→ **What is needed**
Would you retype exactly the lines below, starting with the one that has "This screenshot has width=354, height=266." and going on through the one that has "Screen dimensions: 755x425", with no pictures and nothing else?

→ **Provided material**
□ □ □

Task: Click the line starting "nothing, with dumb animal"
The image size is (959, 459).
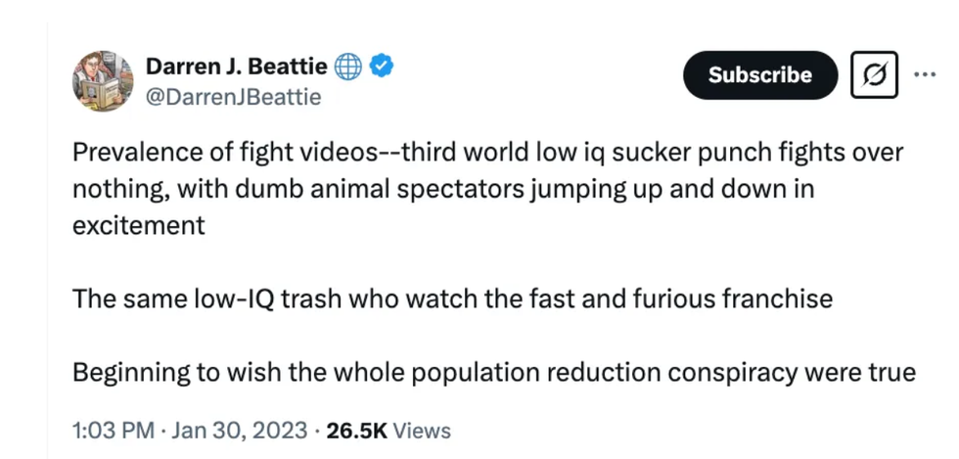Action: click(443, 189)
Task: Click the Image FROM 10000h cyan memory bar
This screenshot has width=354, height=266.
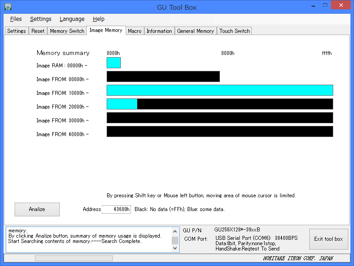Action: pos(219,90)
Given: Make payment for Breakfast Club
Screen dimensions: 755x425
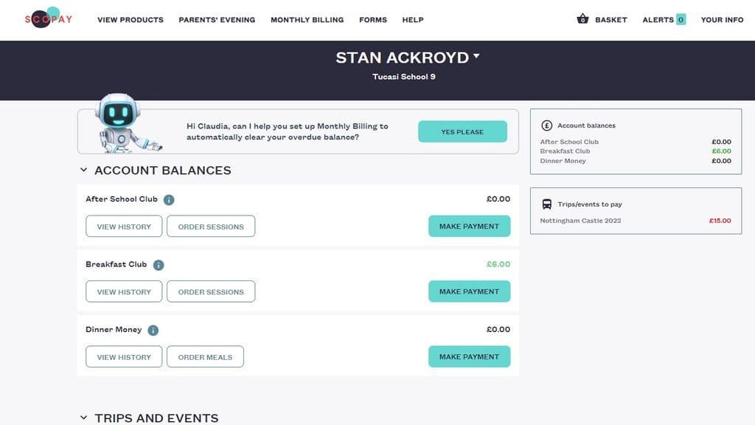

□ □ □

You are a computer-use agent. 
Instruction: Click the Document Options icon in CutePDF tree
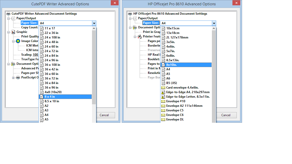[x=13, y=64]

□ □ □

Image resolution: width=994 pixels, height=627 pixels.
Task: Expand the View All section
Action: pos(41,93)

□ □ □

→ **The answer**
This screenshot has width=354, height=266.
Action: pos(219,90)
Given: Make payment for Breakfast Club
Screen dimensions: 755x425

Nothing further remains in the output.